◆ **Work to complete**:
Leave out the pictures and repeat the data exactly.

◆ **Data records**:
-.-.-

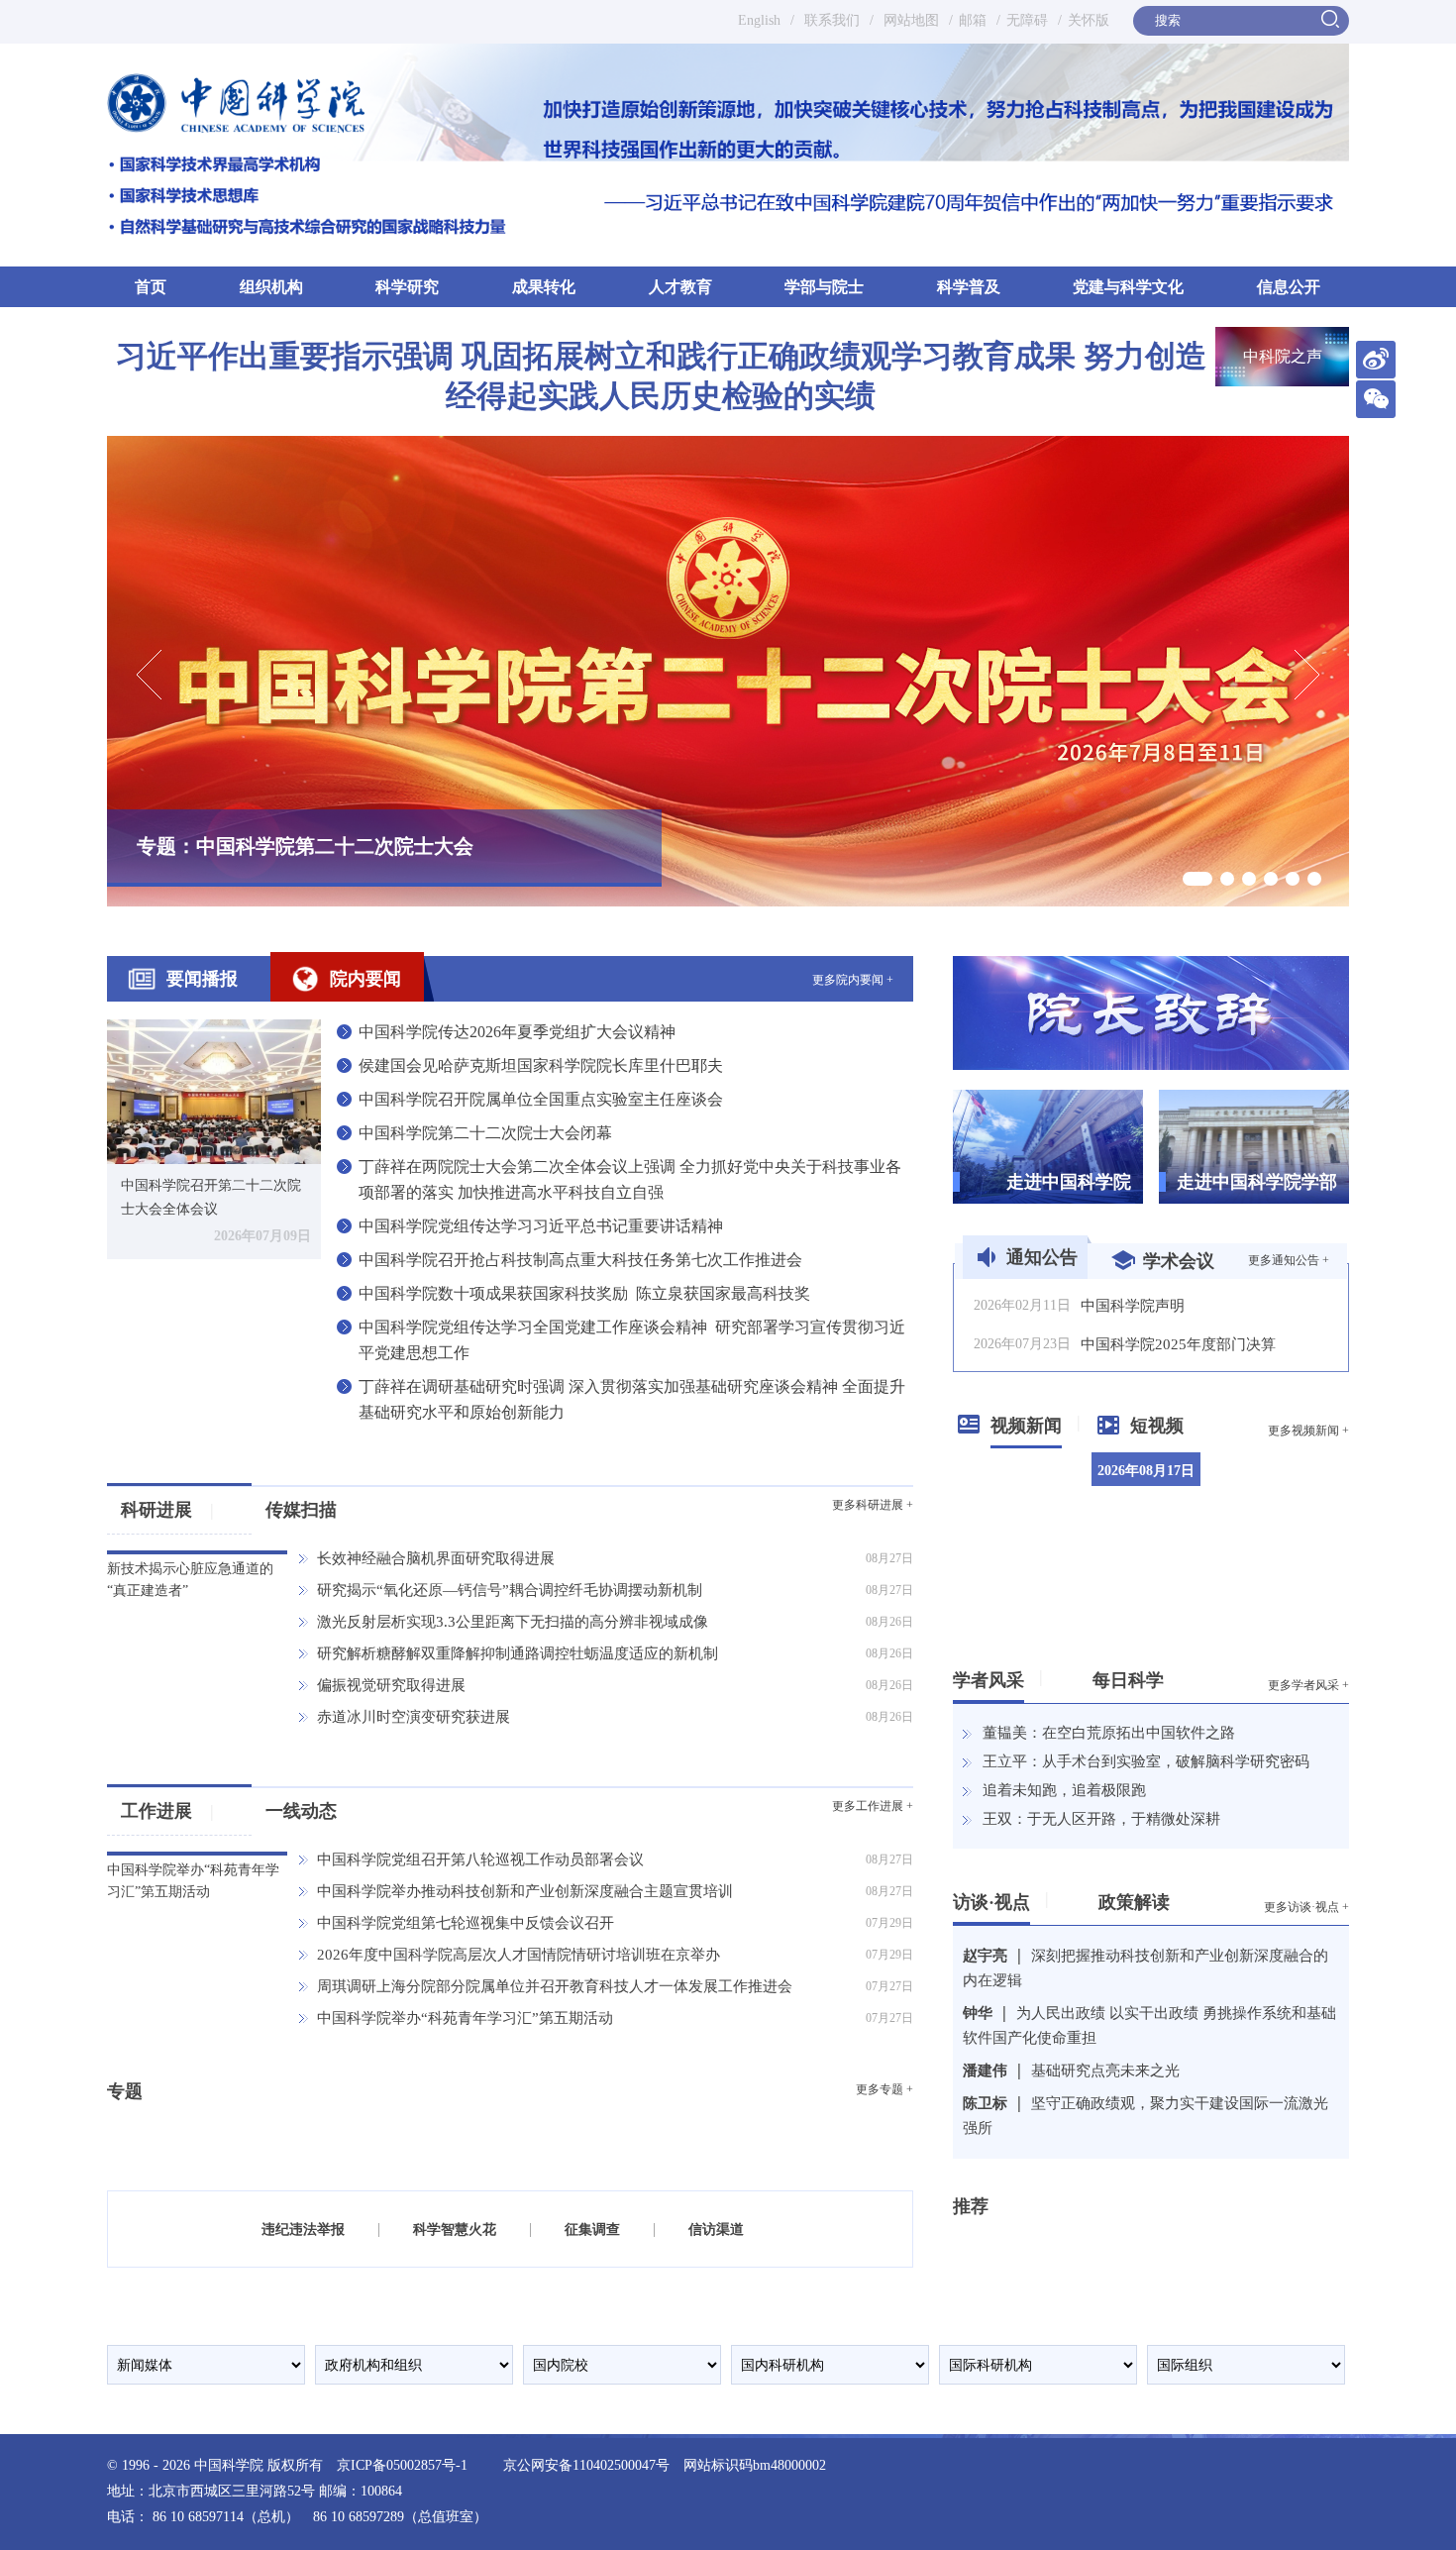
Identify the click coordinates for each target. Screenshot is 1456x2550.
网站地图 (909, 20)
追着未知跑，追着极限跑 (1064, 1790)
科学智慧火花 (454, 2229)
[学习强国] (1015, 2242)
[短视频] (1191, 1422)
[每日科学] (1171, 1676)
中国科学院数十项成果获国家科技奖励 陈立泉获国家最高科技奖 (584, 1293)
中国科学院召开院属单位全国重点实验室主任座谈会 (541, 1099)
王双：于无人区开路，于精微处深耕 (1101, 1819)
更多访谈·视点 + (1306, 1907)
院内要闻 (365, 979)
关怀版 (1088, 20)
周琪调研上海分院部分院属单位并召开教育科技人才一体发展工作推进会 (554, 1986)
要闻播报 (202, 979)
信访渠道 (716, 2229)
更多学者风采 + (1308, 1685)
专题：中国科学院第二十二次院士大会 (305, 846)
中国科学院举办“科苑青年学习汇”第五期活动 (465, 2018)
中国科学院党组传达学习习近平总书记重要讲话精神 (541, 1226)
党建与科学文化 (1128, 286)
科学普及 (968, 286)
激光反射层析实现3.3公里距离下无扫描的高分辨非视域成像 (512, 1622)
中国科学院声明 (1133, 1306)
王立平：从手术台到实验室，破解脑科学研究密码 (1146, 1761)
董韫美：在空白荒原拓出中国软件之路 (1109, 1733)
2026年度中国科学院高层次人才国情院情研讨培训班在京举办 (518, 1955)
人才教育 (680, 286)
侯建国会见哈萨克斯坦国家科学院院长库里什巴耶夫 (541, 1065)
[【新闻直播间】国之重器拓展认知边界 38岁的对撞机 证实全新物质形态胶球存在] (1290, 1586)
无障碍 (1027, 20)
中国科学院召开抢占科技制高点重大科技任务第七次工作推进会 (580, 1259)
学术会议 (1178, 1261)
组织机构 (271, 286)
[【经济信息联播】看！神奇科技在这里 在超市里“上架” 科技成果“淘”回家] (1290, 1489)
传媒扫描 (301, 1510)
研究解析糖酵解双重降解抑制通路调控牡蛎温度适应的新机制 (517, 1653)
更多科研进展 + (872, 1505)
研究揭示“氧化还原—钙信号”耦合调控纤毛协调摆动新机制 (509, 1590)
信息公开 (1288, 286)
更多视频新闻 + (1308, 1430)
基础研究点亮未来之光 (1105, 2070)
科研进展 (167, 1510)
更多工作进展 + (872, 1806)
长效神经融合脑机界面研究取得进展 (436, 1558)
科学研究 (407, 286)
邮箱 (973, 20)
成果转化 (543, 286)
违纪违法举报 (303, 2229)
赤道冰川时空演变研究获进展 (413, 1717)
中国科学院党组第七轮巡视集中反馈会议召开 (465, 1923)
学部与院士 (824, 286)
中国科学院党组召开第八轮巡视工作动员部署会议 (480, 1859)
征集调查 (592, 2229)
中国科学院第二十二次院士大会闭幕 (485, 1132)
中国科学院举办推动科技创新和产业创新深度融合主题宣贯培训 (525, 1891)
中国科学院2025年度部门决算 (1178, 1344)
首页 (150, 286)
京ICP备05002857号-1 (402, 2465)
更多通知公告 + (1288, 1260)
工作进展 (167, 1811)
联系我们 (832, 20)
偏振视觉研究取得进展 (391, 1685)
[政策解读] (1177, 1898)
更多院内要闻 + (852, 980)
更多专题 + (884, 2089)
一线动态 (301, 1811)
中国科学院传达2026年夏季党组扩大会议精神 (517, 1031)
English (759, 20)
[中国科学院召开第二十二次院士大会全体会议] (214, 1090)
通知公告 (1042, 1257)
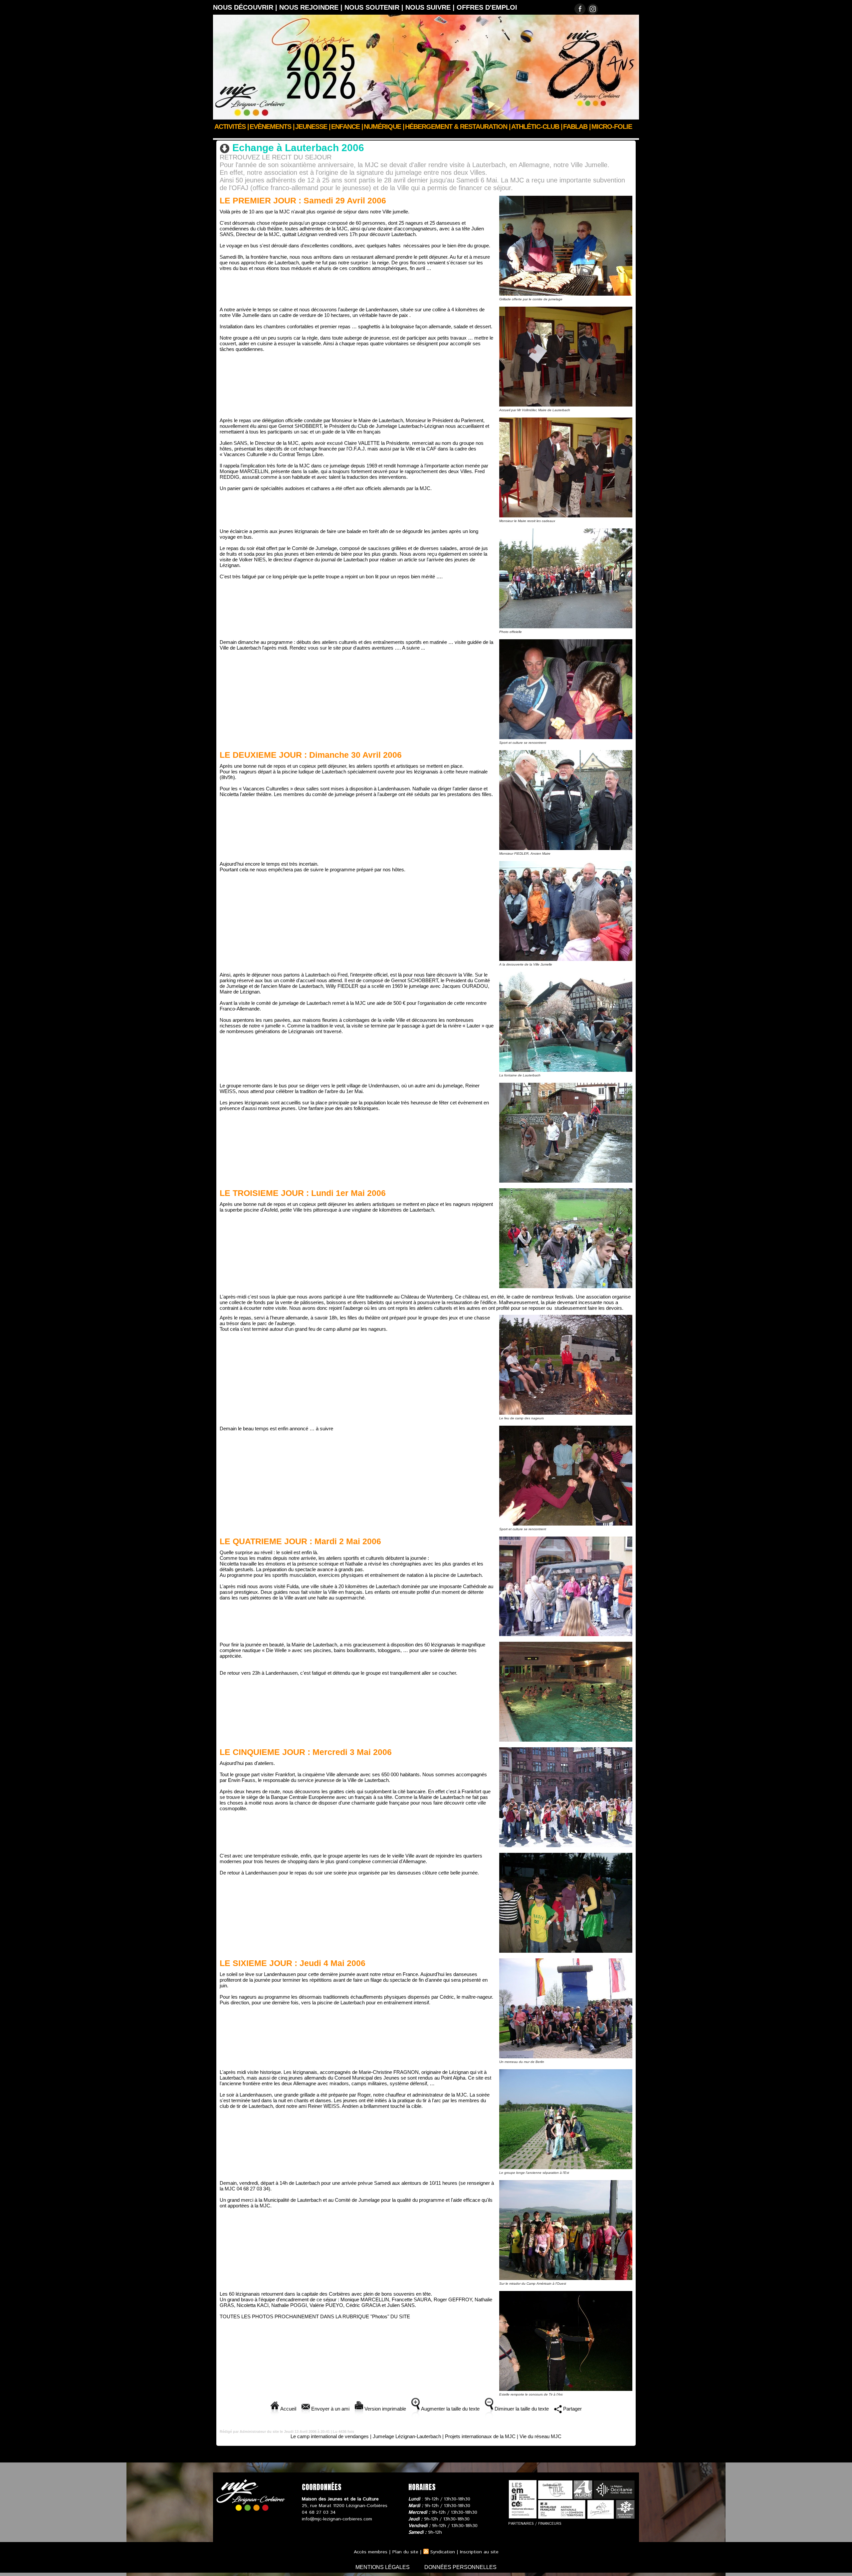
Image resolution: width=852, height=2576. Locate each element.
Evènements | (272, 126)
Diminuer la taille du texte (521, 2409)
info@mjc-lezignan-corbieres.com (337, 2519)
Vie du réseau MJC (540, 2436)
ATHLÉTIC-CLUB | (536, 126)
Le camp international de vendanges (330, 2436)
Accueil (221, 136)
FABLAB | (577, 126)
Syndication (442, 2552)
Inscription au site (479, 2552)
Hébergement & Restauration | (458, 126)
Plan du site (405, 2552)
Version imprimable (384, 2409)
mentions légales (383, 2567)
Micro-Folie (611, 126)
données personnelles (460, 2567)
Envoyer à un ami (329, 2409)
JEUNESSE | (312, 126)
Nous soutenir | (374, 7)
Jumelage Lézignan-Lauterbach (386, 136)
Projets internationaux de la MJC (480, 2436)
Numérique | (384, 126)
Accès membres (370, 2552)
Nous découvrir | (246, 7)
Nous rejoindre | (311, 7)
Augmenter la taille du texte (450, 2409)
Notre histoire (290, 136)
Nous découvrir (251, 136)
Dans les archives (330, 136)
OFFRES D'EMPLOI (487, 7)
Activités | (231, 126)
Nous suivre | (431, 7)
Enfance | (347, 126)
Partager (572, 2409)
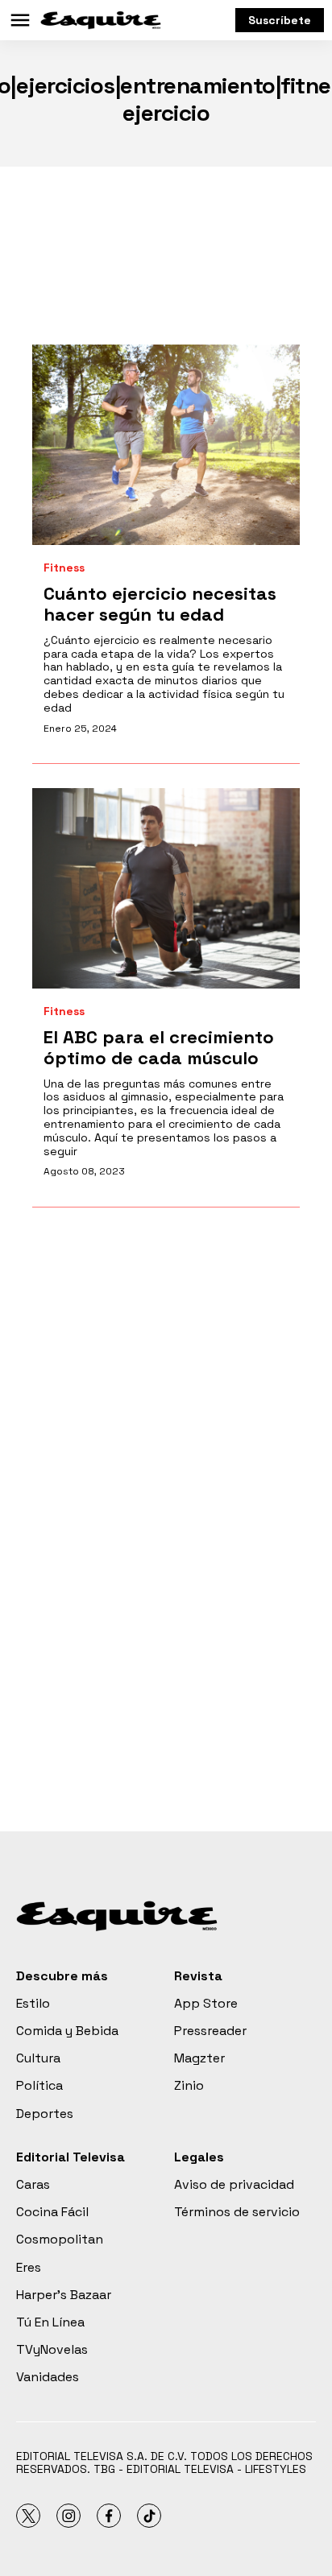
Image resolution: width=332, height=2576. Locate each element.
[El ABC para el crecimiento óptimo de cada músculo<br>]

-.-.-

◆ **Output of the task**:
Identify the click coordinates for each target. Screenshot is 1456x2550.
网站地图 (909, 20)
追着未知跑，追着极限跑 (1064, 1790)
科学智慧火花 (454, 2229)
[学习强国] (1015, 2242)
[短视频] (1191, 1422)
[每日科学] (1171, 1676)
中国科学院数十项成果获国家科技奖励 陈立泉获国家最高科技奖 (584, 1293)
中国科学院召开院属单位全国重点实验室主任座谈会 (541, 1099)
王双：于无人区开路，于精微处深耕 (1101, 1819)
更多访谈·视点 + (1306, 1907)
院内要闻 (365, 979)
关怀版 (1088, 20)
周琪调研上海分院部分院属单位并召开教育科技人才一体发展工作推进会 (554, 1986)
要闻播报 (202, 979)
信访渠道 (716, 2229)
更多学者风采 + (1308, 1685)
专题：中国科学院第二十二次院士大会 (305, 846)
中国科学院举办“科苑青年学习汇”第五期活动 (465, 2018)
中国科学院党组传达学习习近平总书记重要讲话精神 (541, 1226)
党建与科学文化 (1128, 286)
科学普及 (968, 286)
激光反射层析实现3.3公里距离下无扫描的高分辨非视域成像 (512, 1622)
中国科学院声明 (1133, 1306)
王立平：从手术台到实验室，破解脑科学研究密码 (1146, 1761)
董韫美：在空白荒原拓出中国软件之路 (1109, 1733)
2026年度中国科学院高层次人才国情院情研讨培训班在京举办 (518, 1955)
人才教育 (680, 286)
侯建国会见哈萨克斯坦国家科学院院长库里什巴耶夫 (541, 1065)
[【新闻直播间】国之重器拓展认知边界 38岁的对撞机 证实全新物质形态胶球存在] (1290, 1586)
无障碍 (1027, 20)
中国科学院召开抢占科技制高点重大科技任务第七次工作推进会 (580, 1259)
学术会议 (1178, 1261)
组织机构 (271, 286)
[【经济信息联播】看！神奇科技在这里 在超市里“上架” 科技成果“淘”回家] (1290, 1489)
传媒扫描 (301, 1510)
研究解析糖酵解双重降解抑制通路调控牡蛎温度适应的新机制 (517, 1653)
更多科研进展 + (872, 1505)
研究揭示“氧化还原—钙信号”耦合调控纤毛协调摆动新机制 (509, 1590)
信息公开 (1288, 286)
更多视频新闻 + (1308, 1430)
基础研究点亮未来之光 (1105, 2070)
科研进展 (167, 1510)
更多工作进展 + (872, 1806)
长效神经融合脑机界面研究取得进展 (436, 1558)
科学研究 (407, 286)
邮箱 (973, 20)
成果转化 (543, 286)
违纪违法举报 (303, 2229)
赤道冰川时空演变研究获进展 (413, 1717)
中国科学院党组第七轮巡视集中反馈会议召开 (465, 1923)
学部与院士 (824, 286)
中国科学院党组召开第八轮巡视工作动员部署会议 (480, 1859)
征集调查 (592, 2229)
中国科学院第二十二次院士大会闭幕 (485, 1132)
中国科学院举办推动科技创新和产业创新深度融合主题宣贯培训 (525, 1891)
中国科学院2025年度部门决算 (1178, 1344)
首页 (150, 286)
京ICP备05002857号-1 (402, 2465)
更多通知公告 + (1288, 1260)
工作进展 (167, 1811)
联系我们 (832, 20)
偏振视觉研究取得进展 (391, 1685)
[政策解读] (1177, 1898)
更多院内要闻 + (852, 980)
更多专题 + (884, 2089)
一线动态 (301, 1811)
中国科学院传达2026年夏季党组扩大会议精神 (517, 1031)
English (759, 20)
[中国科学院召开第二十二次院士大会全体会议] (214, 1090)
通知公告 (1042, 1257)
Image resolution: width=852, height=2576. Locate each element.
Evènements | (272, 126)
Diminuer la taille du texte (521, 2409)
info@mjc-lezignan-corbieres.com (337, 2519)
Vie du réseau MJC (540, 2436)
ATHLÉTIC-CLUB | (536, 126)
Le camp international de vendanges (330, 2436)
Accueil (221, 136)
FABLAB | (577, 126)
Syndication (442, 2552)
Inscription au site (479, 2552)
Hébergement & Restauration | (458, 126)
Plan du site (405, 2552)
Version imprimable (384, 2409)
mentions légales (383, 2567)
Micro-Folie (611, 126)
données personnelles (460, 2567)
Envoyer à un ami (329, 2409)
JEUNESSE | (312, 126)
Nous soutenir | (374, 7)
Jumelage Lézignan-Lauterbach (386, 136)
Projets internationaux de la MJC (480, 2436)
Numérique | (384, 126)
Accès membres (370, 2552)
Nous découvrir | (246, 7)
Nous rejoindre | (311, 7)
Augmenter la taille du texte (450, 2409)
Notre histoire (290, 136)
Nous découvrir (251, 136)
Dans les archives (330, 136)
OFFRES D'EMPLOI (487, 7)
Activités | (231, 126)
Nous suivre | (431, 7)
Enfance | (347, 126)
Partager (572, 2409)
Image resolution: width=332, height=2576. Locate each element.
[El ABC para el crecimiento óptimo de cada músculo<br>]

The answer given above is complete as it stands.